Mother's Day: Motherhood costs women $250,000 in lost wages
Mother's Day isn't enough to make up for what motherhood costs. On average, mothers will give up nearly $250,000 in lifetime earnings by deciding to have a child.
Melanie Stetson Freeman/Staff/File
Whatever you’re planning to buy Mom for Mother’s Day, it isn’t enough.
We know the expense to raise a child has never been higher, and only looks to rise.
The cost to middle-income families to raise a child born in 2013 will be $241,080 over 18 years, according to the United States Department of Agriculture – nearly a 3% increase from 2011. Add to that the cost of college and the rising cost of daycare – which in 31 states is now higher than the price of in-state university tuition – and we progeny become pretty pricey prospects.
But that’s not the full story. What about the uncounted costs of being a mother?
Some economists have long argued that work-at-home mothers should be included in the nation’s GDP – and if so, would total between 21% and 50% of many nations’ economic output. Salary.com takes an annual stab at putting a price on motherhood. If transportation, janitorial, logistical and psychological support were calculated, stay-at-home mothers would earn a “mom salary” of $118,905 a year, according to its 2014 survey.
Firmer statistical ground is found in research on total lost wages that motherhood brings. Economist Amalia Miller at the University of Virginia found in 2005 that for every year a women defers having a child equals a 10% increase in lifetime wages. More recently, a trio of researchers writing for the National Bureau of Economic Research takes it even further, looking at the average loss of wages depending on skill levels of women, using Armed Forces Qualification Test scores.
The result? For highly skilled women, the lifetime cost in lost earnings from motherhood – even if she returns to work – is estimated at $230,000. Low-scoring women lose about $49,000 of lost salary after becoming mothers.
“Our findings strongly indicate that the wage costs of childbearing are vastly higher for high-skill women, that these wage penalties persist over time, and that having children later may reduce, but will not eliminate the significant lifetime costs of childbearing for higher skill women,” write researchers Elizabeth Ty Wilde, Lily Batchelder and David T. Ellwood.
And the percentage of lost wages is much higher the more skilled the woman.
“If a low-scoring woman chooses to have children, she will give up 10 to 14% of her potential lifetime earnings.

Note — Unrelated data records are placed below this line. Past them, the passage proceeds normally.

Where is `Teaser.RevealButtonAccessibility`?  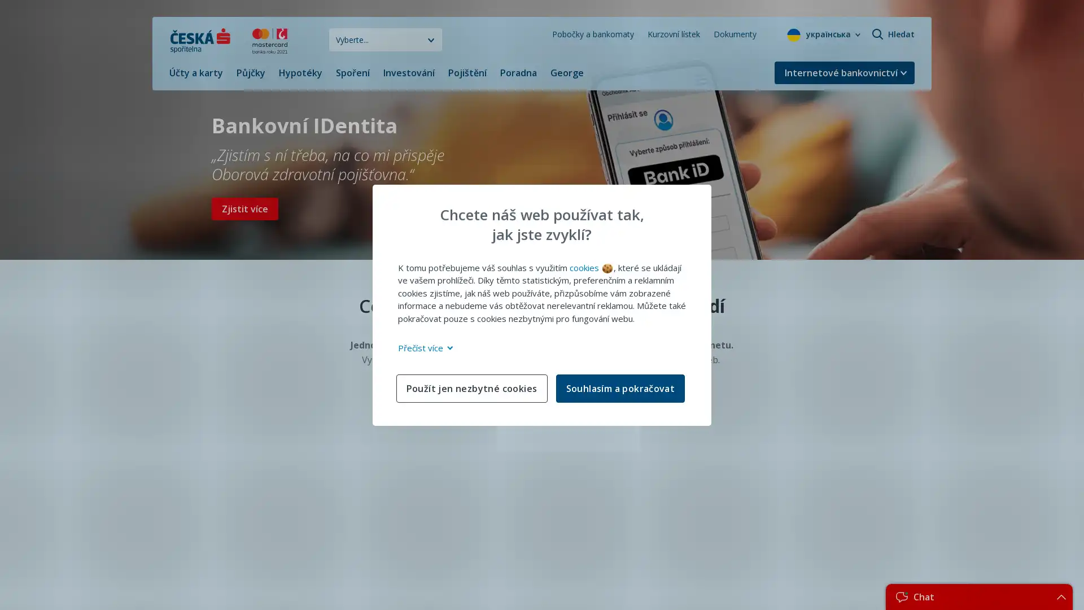
Teaser.RevealButtonAccessibility is located at coordinates (1061, 596).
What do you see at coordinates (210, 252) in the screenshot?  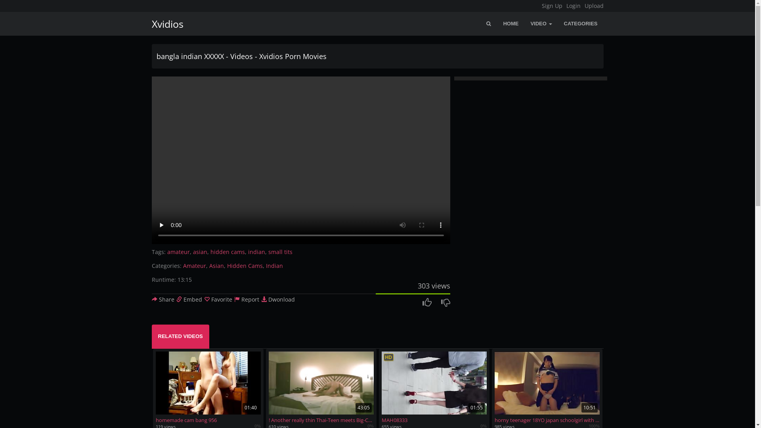 I see `'hidden cams'` at bounding box center [210, 252].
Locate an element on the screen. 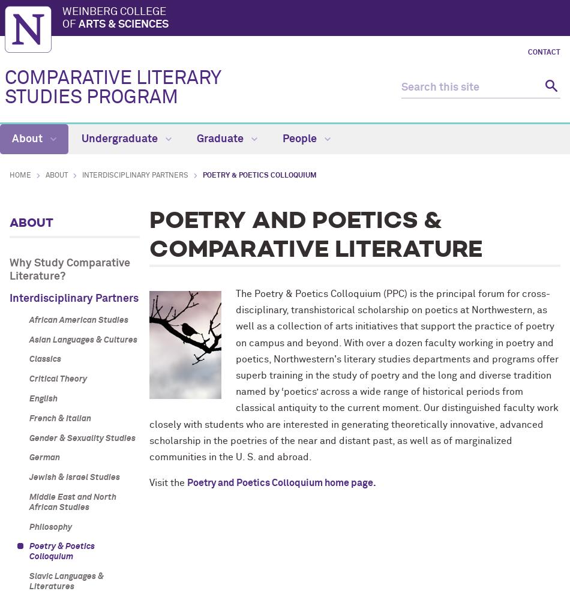 The height and width of the screenshot is (600, 570). 'The Poetry & Poetics Colloquium (PPC) is the principal forum for cross-disciplinary, transhistorical scholarship on poetics at Northwestern, as well as a collection of arts initiatives that support the practice of poetry on campus and beyond. With over a dozen faculty working in poetry and poetics, Northwestern's literary studies departments and programs offer superb training in the study of poetry and the long and diverse tradition named by ‘poetics’ across a wide range of historical periods from classical antiquity to the current moment. Our distinguished faculty work closely with students who are interested in generating theoretically innovative, advanced scholarship in the poetries of the near and distant past, as well as of marginalized communities in the U. S. and abroad.' is located at coordinates (148, 375).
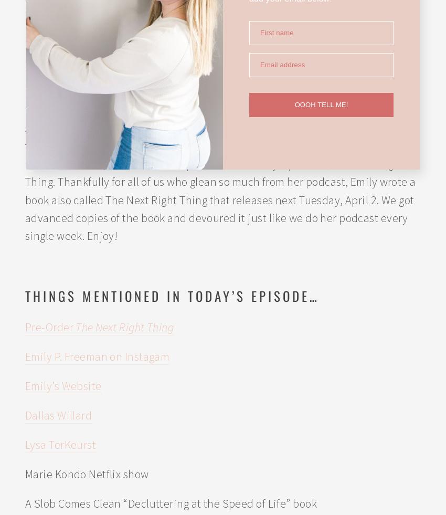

But a high scoring woman will give up nearly 21 to 33% of earnings,” they write.
Other findings: High scorers are more likely to work full-time all year prior to birth. They are more likely to be working part-time five years after birth than low-skilled women, who are more likely to leave work altogether.
Their research suggests that economic factors are increasingly influencing patterns of human propagation.
“We suspect that dramatic changes in the 1960s: the women’s movement, the pill, the expansion in work opportunities for women, and altered attitudes about maternal work and premarital sexual activity, all gave women a new ability to control fertility and potential incentives to do so,” they write. “In effect, these social and economic changes allowed economic forces to play a much stronger role in decisions about fertility.”
And men? Childbirth has no impact on the lifetime wages of fathers, no matter how skilled they are, the researchers found.